Code 1 - Male
Persons who have male or predominantly masculine sex characteristics or male sex assigned at birth
Code 2 - Female
Persons who have female or predominantly feminine sex characteristics or female sex assigned at birth.
Code 3 - X
Persons who have mixed or non-binary sex characteristics (if known), or a non-binary sex assigned at birth or reported their sex as another term.
The value meaning of 'X' has been assigned to Code 3 for this value domain, which replaces 'Other' for the superseded value domain Sex code N. Terms such as 'indeterminate', 'intersex', 'non-binary', and 'unspecified' are variously used to describe the 'X' category of sex. The label 'Other' was previously used but has been changed to recognise the problem of othering and the offence it causes.

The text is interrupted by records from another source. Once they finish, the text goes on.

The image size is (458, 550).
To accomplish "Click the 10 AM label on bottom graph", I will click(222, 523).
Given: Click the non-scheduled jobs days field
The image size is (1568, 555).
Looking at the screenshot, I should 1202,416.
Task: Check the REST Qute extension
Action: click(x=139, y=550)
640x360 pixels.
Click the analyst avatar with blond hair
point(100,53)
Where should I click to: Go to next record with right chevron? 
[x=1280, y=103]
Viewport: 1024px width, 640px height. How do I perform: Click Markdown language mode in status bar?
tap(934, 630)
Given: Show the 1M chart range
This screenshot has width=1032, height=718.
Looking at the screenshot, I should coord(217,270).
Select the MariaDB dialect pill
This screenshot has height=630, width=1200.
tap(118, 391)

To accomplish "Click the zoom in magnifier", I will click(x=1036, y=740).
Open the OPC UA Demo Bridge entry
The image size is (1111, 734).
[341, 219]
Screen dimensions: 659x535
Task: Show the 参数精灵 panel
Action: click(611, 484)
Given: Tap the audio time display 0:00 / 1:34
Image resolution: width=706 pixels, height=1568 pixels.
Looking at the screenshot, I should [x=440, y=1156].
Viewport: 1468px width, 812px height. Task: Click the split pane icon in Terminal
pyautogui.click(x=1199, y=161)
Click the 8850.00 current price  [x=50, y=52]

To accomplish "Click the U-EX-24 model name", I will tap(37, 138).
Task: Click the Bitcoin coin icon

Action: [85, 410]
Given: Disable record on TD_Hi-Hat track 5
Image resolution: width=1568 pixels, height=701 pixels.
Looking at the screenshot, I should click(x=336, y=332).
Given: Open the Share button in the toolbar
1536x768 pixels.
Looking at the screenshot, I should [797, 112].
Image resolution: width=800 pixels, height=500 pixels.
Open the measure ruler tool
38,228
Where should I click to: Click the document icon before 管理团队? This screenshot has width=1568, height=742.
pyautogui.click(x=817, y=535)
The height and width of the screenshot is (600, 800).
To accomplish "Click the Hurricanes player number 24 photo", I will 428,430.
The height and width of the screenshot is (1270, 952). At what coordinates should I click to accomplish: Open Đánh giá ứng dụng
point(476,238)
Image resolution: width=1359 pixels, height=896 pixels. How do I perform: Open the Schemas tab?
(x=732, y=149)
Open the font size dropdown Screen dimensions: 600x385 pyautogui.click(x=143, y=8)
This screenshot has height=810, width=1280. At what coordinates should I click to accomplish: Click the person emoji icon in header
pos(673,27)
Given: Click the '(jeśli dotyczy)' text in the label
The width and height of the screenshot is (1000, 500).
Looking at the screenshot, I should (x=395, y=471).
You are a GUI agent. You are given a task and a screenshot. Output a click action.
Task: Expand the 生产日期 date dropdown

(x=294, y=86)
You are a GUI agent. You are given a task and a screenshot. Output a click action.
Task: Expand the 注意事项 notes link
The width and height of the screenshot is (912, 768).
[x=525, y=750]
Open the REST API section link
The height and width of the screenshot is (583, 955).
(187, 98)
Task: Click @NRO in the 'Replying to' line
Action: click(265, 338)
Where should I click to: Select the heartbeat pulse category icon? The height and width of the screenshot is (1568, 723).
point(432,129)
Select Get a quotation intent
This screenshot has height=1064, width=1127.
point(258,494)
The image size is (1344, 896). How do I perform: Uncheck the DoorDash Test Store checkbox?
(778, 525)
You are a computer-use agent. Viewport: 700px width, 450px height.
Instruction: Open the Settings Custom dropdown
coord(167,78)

Sex characteristics are chromosomal, gonadal and anatomical. Where there is an inconsistency between anatomical and chromosomal characteristics, sex is based on anatomical characteristics.
The term 'sex' refers to a person's physical characteristics. A person's sex is usually described as being either male or female; some people may have both male and female characteristics, or neither male nor female characteristics.
Sex is assigned at birth and is relatively fixed. However, a person's sex may change during their lifetime as a result of procedures commonly referred to as sex change, gender reassignment, gender affirmation, transsexual surgery, transgender reassignment or sexual reassignment. Throughout this process, which may be over a considerable period of time, sex may be recorded as either male, female or X.
Collection of sex excludes gender information, which is interrelated but conceptually distinct. The concept of sex is based on the physical aspects of a person's body while the concept of gender relates to the way a person feels, presents and is recognised within the general community and may refer to outward social markers such as their name, outward appearance, mannerisms and dress. Sexual orientation is a separate concept to sex and gender, involving a person's emotional or sexual attraction to another person, and is not covered in the collection of sex information.
In general, both sex and gender should not be collected in a single collection instrument. The Australian Government Guidelines on the Recognition of Sex and Gender recommends the preferred Australian Government approach of collecting and using gender information, with sex only being collected where there is a legitimate need to know the sex characteristics of the target population. It should be recognised that in some cases an individual may choose to report their gender when sex is being requested.
Organisations should ensure when they collect sex and/or gender information they use the correct terminology for the information they are seeking. Male and female are predominantly associated with the set of physical attributes that define the different types of sexes, while masculine and feminine characteristics are predominantly associated with the set of factors that make up gender. However, it should be recognised that male/female and masculine/feminine are sometimes used interchangeably to refer to sex and/or gender.
In a large healthcare organisation where patient information is shared across multiple clinical settings, there is a legitimate need to know both the Sex and Gender of a healthcare consumer, to deliver equitable quality of care. The Sex and Gender fields should not be used interchangeably, and care should be taken when seeking the information for data capture to be sure responses are recorded in the correct field.